By K.C. Myers

Joseph Days, owner of Days' Cottages, a family business in North Truro, likes the rural nature of the town.

TRURO - You don't need to tell anyone with a Truro address they live in one of the best-loved towns on Cape Cod.

In a survey by two county agencies, 94 percent of Truro residents rated their town a good or excellent place to live.

That means that residents of Truro, the Cape's smallest town, were the most satisfied Cape Codders, along with residents of Dennis and Orleans.

And Truroites weren't surprised.

"I agree 100 percent with the study and do you know why? Because Truro won't allow the building that other towns allowed," said Barbara Golding, a resident for 30 years. She works as a hypnotist from her home.

Truro has the most protected open space on the Cape. A full 68 percent falls within the Cape Cod National Seashore and is therefore protected forever.

The town's Copmprehensive Plan states that the town could double in population by the time all building parcels are full.

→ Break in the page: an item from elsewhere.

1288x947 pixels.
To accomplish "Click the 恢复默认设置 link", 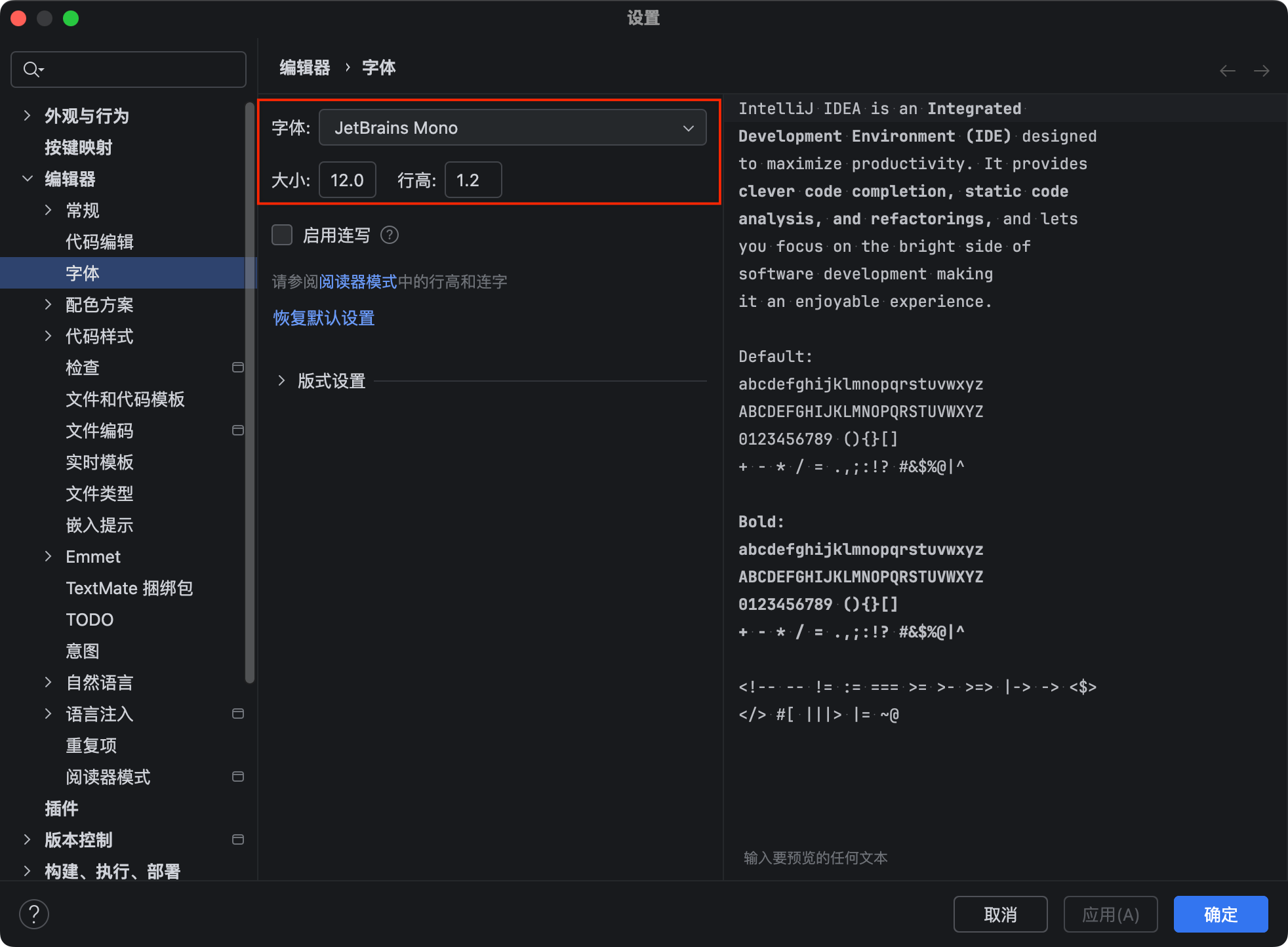I will point(323,318).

But that would bring the population to a mere 3000; the current year-round population is 1573.

"I like the way the town is set up, it's rural," said Joseph Days, owner of Days' Cottages, a family business in North Truro. "You get enough excitement in the summer to quench your appetite and then when you start getting sick of people, it's winter."

Most homes built in Truro are second or vaccation homes. According to the Comprehensive Plan, only 87 of the 604 homes built between 1980 and 1990 are year-round residences.

Truro hosts the lowest tax rate on Cape Cod. However, it also has the highest real estate values. The average single family home is $230,355, according to the Cape Cod Commission.

Residents struggle financially with the Capee's third lowest median household income of $28,333. But the lack of jobs helps keep Truro special.

During the past 20 years Barnstable County has grown 93 percent, according to the Truro Comprehensive Plan. Truro during this time grew only 27 percent, it stated.

"The lack of year-round jobs, greater driving distance, and higher cost of housing combined to place the Lower Cape out of the suburban or exurban growth of the last decade," stated the Comprehensive Plan.